Richard tests Buckingham, reminding him that little Edward is still alive in the Tower. But even this noble lackey is getting colder from a terrible hint. Then the king searches for the greedy courtier Tyrrel, whom he instructs to kill both princes. He hires two bloodthirsty bastards who penetrate Richard's pass into the Tower and strangle sleepy children, and later cry from the deed themselves.

Richard accepts with grim satisfaction the news of the death of the princes. But she does not bring him the desired peace. Under the rule of a bloody tyrant, unrest in the country begins. From the side of France, the mighty Richmond, a rival of Richard in the struggle for the right to own the throne, comes with the fleet. Richard is furious, full of rage and readiness to give battle to all enemies. Meanwhile, his most reliable supporters have either been executed - like the Hestings, or fell into disgrace - like Buckingham, or secretly cheated on him - like Stanley, horrified by his terrible essence ...

The last, fifth act begins with the next execution - this time, Buckingham. The unfortunate admits that he believed Richard the most and is now severely punished.

Further scenes unfold directly on the battlefield. Opposing regiments - Richmond and Richard - are located here. The Leaders spend the night in their tents. They fall asleep at the same time - and in a dream they are alternately the spirits of people executed by a tyrant. Edward, Clarence, Henry VI, Anna Warwick, little princes, queens, Hestings and Buckingham - each of them, before the decisive battle, turns his curse to Richard, ending with his equally formidable refrain: “Drop the sword, despair and die!” And the same the very spirits of the innocently executed wish Richmond confidence and victory.
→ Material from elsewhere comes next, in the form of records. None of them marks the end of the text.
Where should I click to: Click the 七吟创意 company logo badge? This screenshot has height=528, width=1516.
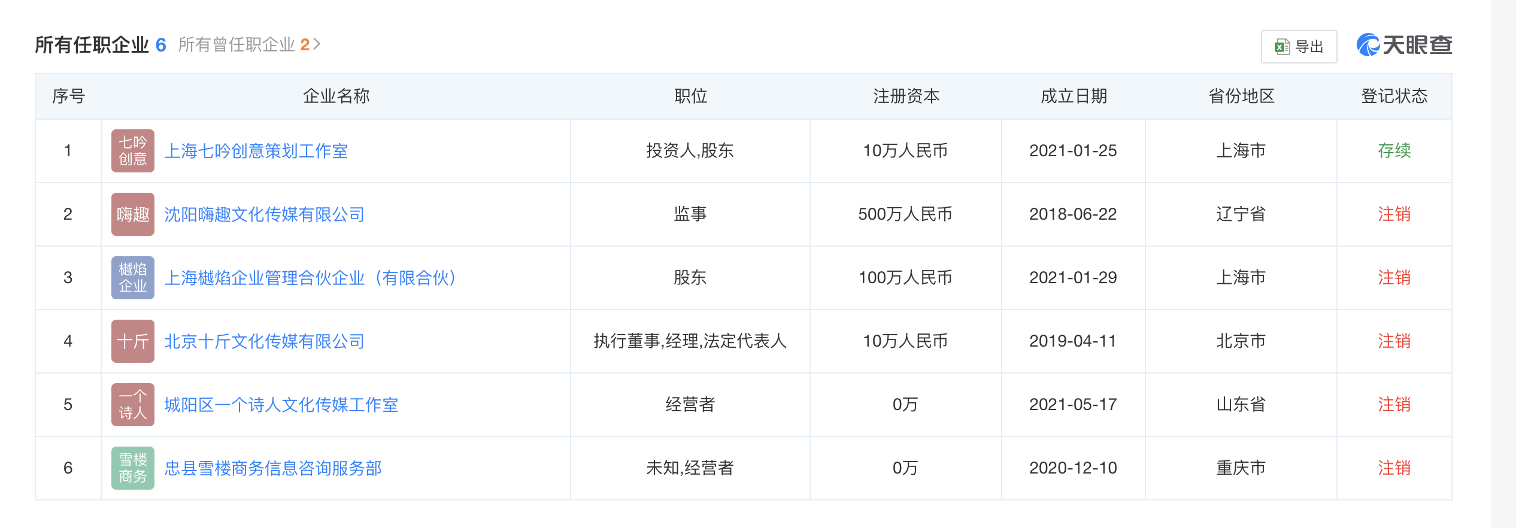133,151
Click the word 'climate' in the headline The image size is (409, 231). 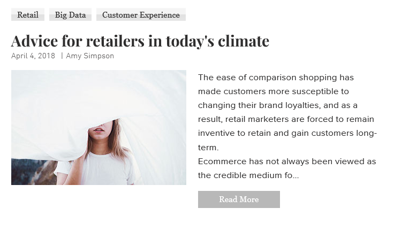[x=244, y=41]
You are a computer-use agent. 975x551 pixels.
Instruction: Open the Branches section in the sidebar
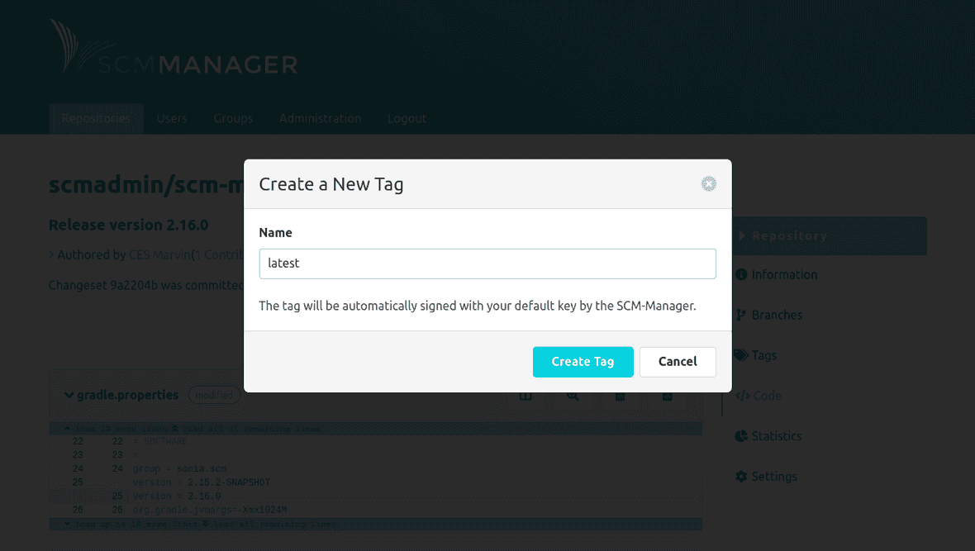(777, 315)
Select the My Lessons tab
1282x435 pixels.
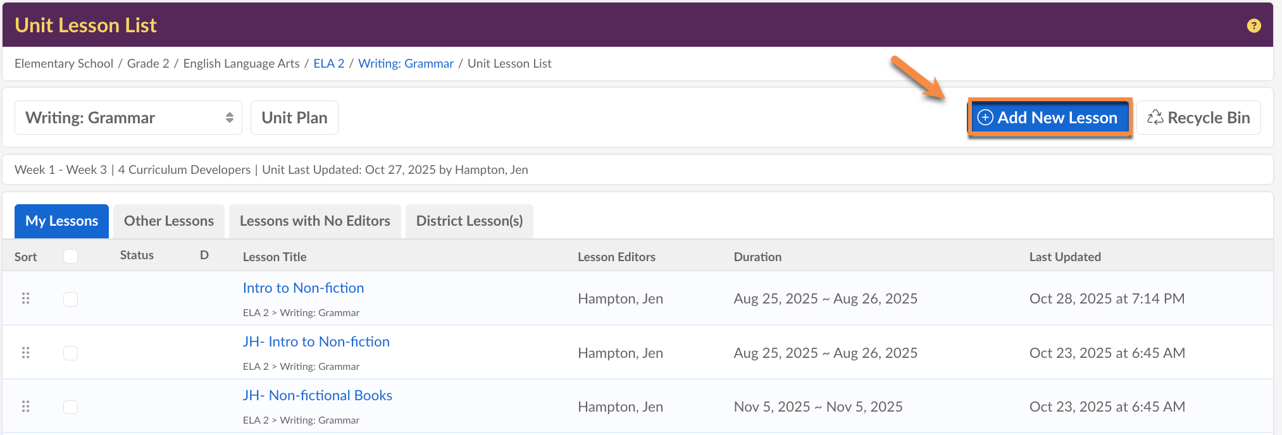[x=61, y=221]
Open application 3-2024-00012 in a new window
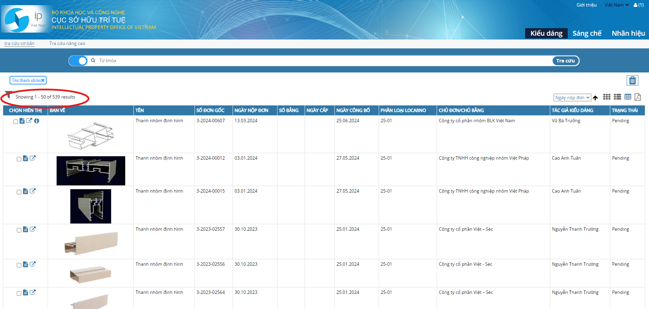649x309 pixels. [33, 158]
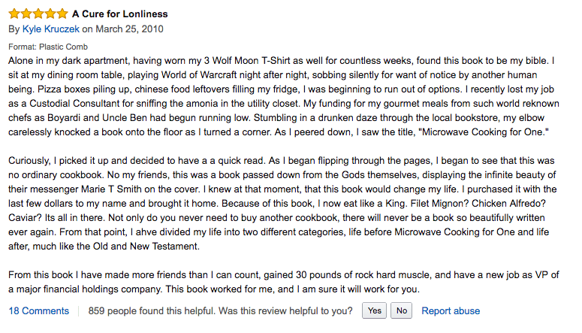Click the first gold rating star
The height and width of the screenshot is (333, 582).
[14, 14]
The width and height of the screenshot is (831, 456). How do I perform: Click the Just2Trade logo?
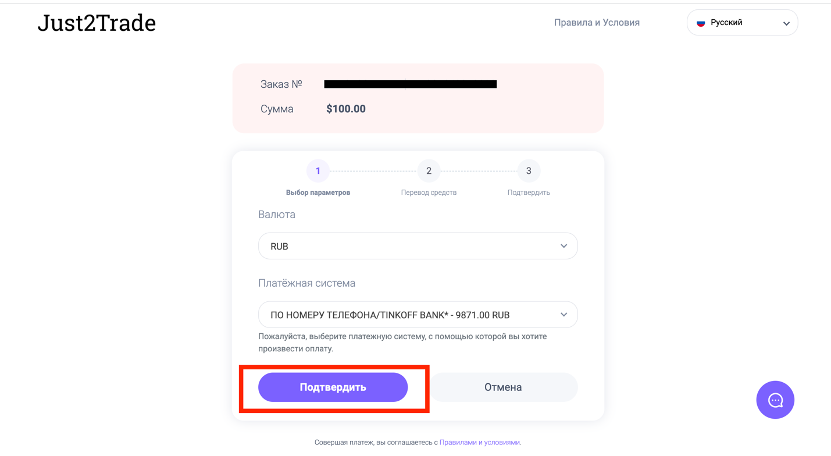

Richmond wakes up, full of strength and vigor. His rival awakens in a cold sweat, tormented - it seems, for the first time in his life - by the pangs of conscience against which he is bursting with evil curses. “My conscience has a hundred languages, / all different tell tales, / but everyone calls me a scoundrel ...” An oath-criminal, a tyrant who has lost count of murders, he is not ready for repentance. He loves and hates himself, but pride, conviction of his own superiority over all overpower other emotions. In the last episodes, Richard reveals himself as a warrior, not a coward. At dawn, he goes to the troops and addresses them with a brilliant, full of evil sarcasm speech. He recalls that the fight will be "with a herd of rogues, fugitives, tramps, / with the Breton scum and miserable rot ...". Calls for decisiveness: “May our spirit not confuse empty dreams: / because conscience is a word, created by a coward / to scare the strong and to warn. / Fist is our conscience, / and the law is our sword. / Close yourself, boldly forward the enemy, / not to paradise, so our close formation will enter hell. ” For the first time, he openly says that it is worth reckoning only with force, and not with moral concepts or with the law. And in this highest cynicism, he is perhaps the most terrible and at the same time attractive.

The outcome of the battle decides the behavior of Stanley, who at the last moment passes with his regiments to the side of Richmond. In this difficult, bloody battle, the king himself shows the miracles of courage. When a horse is killed under him and Ketsby offers to flee, Richard refuses without hesitation. "Slave, I set my life and will stand until the game ends." His last remark is full of fighting excitement: “Horse, horse! My crown is for a horse! ”

In a duel with Richmond, he dies. Richmond becomes the new king of England. With his accession, the reign of the Tudor dynasty begins. The war of the White and Scarlet Roses, tormenting the country for thirty years, is over.